A cada minuto, a internet apresenta uma novidade, um aplicativo, uma fermenta ou serviço que facilita a vida, mas, ao mesmo tempo, cria uma dependência viciante. Não se pode cair no extremo de dizer que a era digital trará impactos horripilantes, arruinando cérebros ou atrofiando o comportamento de gerações, principalmente das crianças e de uma parte de adultos que fazem um uso compulsivo dos móbiles. No entanto, alguns riscos são cada vez mais visíveis.

Mesmo quando você procura a quietude, o teu próprio celular quebra o silêncio, invade o espaço e emite um sinal, informando que há uma mensagem que você não esperava e nem sabia que receberia. No WhatsApp, as duas da madrugada ainda tem gente mandando vídeo e às 5h da manhã tem colega de grupo dando aquele famoso bom dia virtual. 

Não se pode observar essa mudança radical no comportamento das pessoas como se um catastrofismo digital esteja prestes a acontecer, mas, também, não dá para negar que a interminável onda de likes, selfies, gifts, games e compartilhamentos está criando uma ansiedade coletiva.

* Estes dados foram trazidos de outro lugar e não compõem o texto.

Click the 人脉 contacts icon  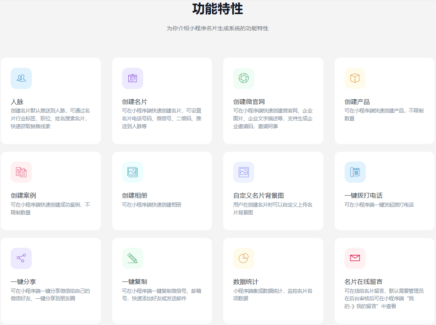pos(21,78)

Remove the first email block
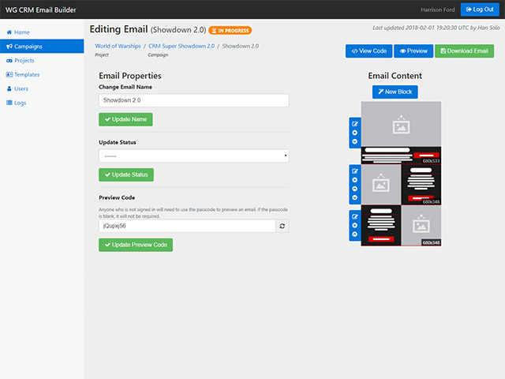354,133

As pessoas se sentem lerdas e culpadas se demoram um pouco para ver uma mensagem. Já tem amizade que depende da disponibilidade on-line. A internet virou o maior negócio do mundo, um campo cheio de artimanhas para seduzir internautas. Estas táticas se parecem com aquela propaganda do biscoito em que era impossível comer um só. Preste atenção e faça o teste. Muitas vezes, você liga o computador com um objetivo, mas no caminho aparecem tantas informações, oportunidades e novos assuntos de interesse que você se distrai, vê uma porção de assuntos fora da sua pauta inicial. Depois fica cansado e sai da rede sem alcançar o objetivo. Nessa peregrinação por sites e por mensagens acaba lendo, sem querer, as 10 coisas que não se pode fazer dentro de um avião. Isso ocorreu quando esse texto estava sendo elaborado.  

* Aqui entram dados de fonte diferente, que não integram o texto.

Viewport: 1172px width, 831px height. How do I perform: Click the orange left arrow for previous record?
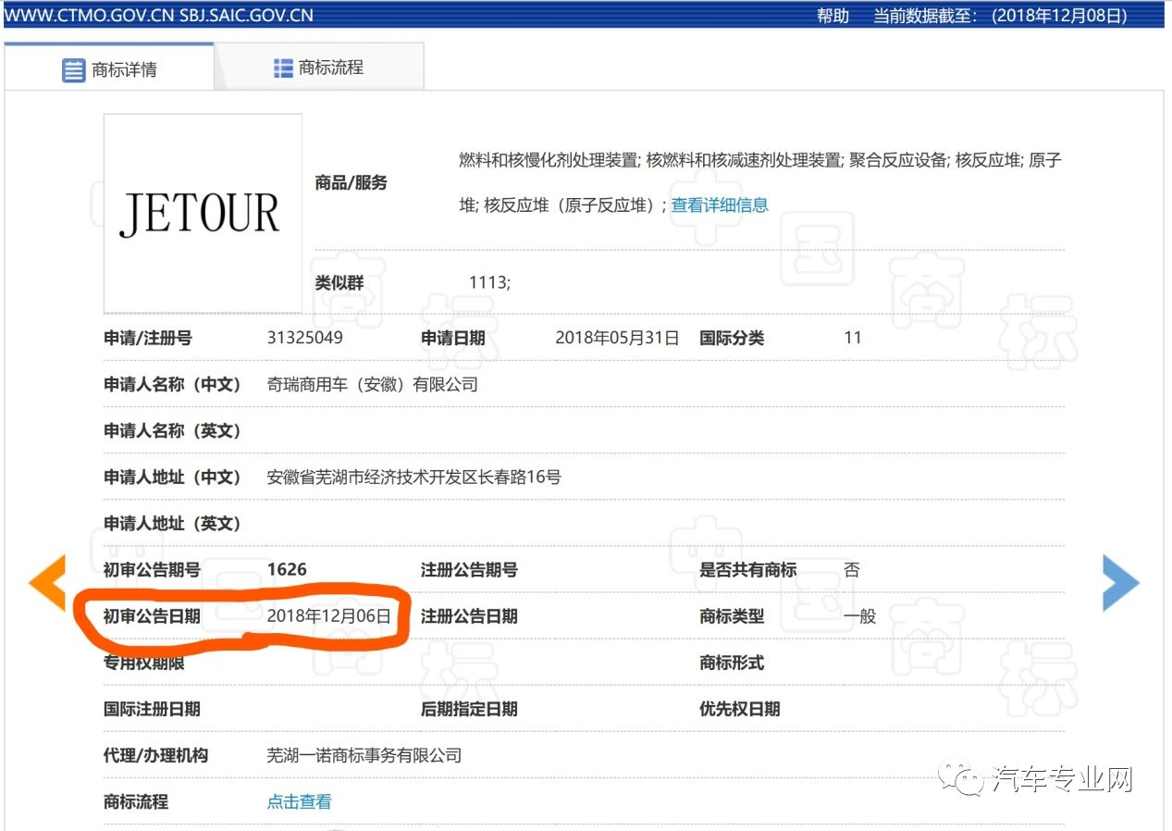(x=46, y=583)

Pouca gente percebe a desigualdade do jogo. Nas grandes empresas desse setor, especialistas altamente preparados desenvolvem mecanismos sofisticados para sequestrar o tempo dos usuários. A pesquisa de uma agência internacional “We are social” revela que a internet predomina na vida dos brasileiros que estão entre os povos mais conectados do mundo. O país possui 276 milhões de conexões via celular, o que comprova que já há mais celulares do que habitantes, (estimados em 204 milhões). De acordo com o levantamento, o brasileiro gasta, por dia, 5 horas e 26 minutos na internet através do computador ou do tablet. Nessa conta, ainda se somam mais quatro horas gastas no celular. Hoje, cerca de 47% da população ou 95 milhões de pessoas possuem contas nas redes sociais. O Facebook e o WhatsApp são as plataformas preferidas. Como não dá para aumentar as horas do dia, as redes sociais tomam o tempo do lazer, dos familiares, dos amigos e do trabalho.

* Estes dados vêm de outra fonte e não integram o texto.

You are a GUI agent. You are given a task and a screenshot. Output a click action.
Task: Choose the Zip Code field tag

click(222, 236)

Embora essas plataformas não sejam inimigas, não se pode perder o controle do tempo. Essa disputa pela atenção existe desde que o mundo surgiu, mas, agora, há um exército de engenheiros e designers que trabalham para reforçar o vínculo entre os usuários e as redes. O algoritmo do Facebook encontra fácil um vídeo ou um meme engraçado para que o internauta se sinta compelido a clicar nele. Os especialistas alertam que a indústria digital gostaria que as pessoas dormissem pouco para permanecerem mais tempo conectadas. Como acontece com tantos outros vícios, jogos de azar, bebidas e drogas, a maioria das pessoas tem a ilusão de que controla o uso da tecnologia.

Essa desenvolvida engenharia digital deixa transparecer a falsa sensação de que o usuário está no comando, em busca de informação ou entretenimento. A indústria digital tem outro objetivo muito diferente e bem definido. Quer tomar o tempo disponível para ganhar dinheiro. Faz isso induzindo as curtidas, os comentários e os compartilhamentos. Afinal de contas, quem não quer saber qual foi a repercussão do seu post? Quando o seu celular emite algum aviso, quem está chamando é algum ser humano ou a máquina querendo capturar a sua atenção?

A escritora Lya Luft vai completar 79 anos, portanto, vem de uma geração que não foi contaminada pela onipresença da internet. A frase “o tempo é um rio que corre” virou o título de um livro recente. Nele, a escritora se concentra nos temas que são a sua especialidade: a passagem da vida, o amadurecimento, as águas mansas e as marés altas. Para a escritora, a suposta falta de tempo resulta de uma cultura vinculada à futilidade. Na visão de Lya Luft, para que vida não se torne um atropelo, o tempo de cada um precisa escorrer como as águas de um rio manso, certamente sem tanta pressa e sem tanta conexão.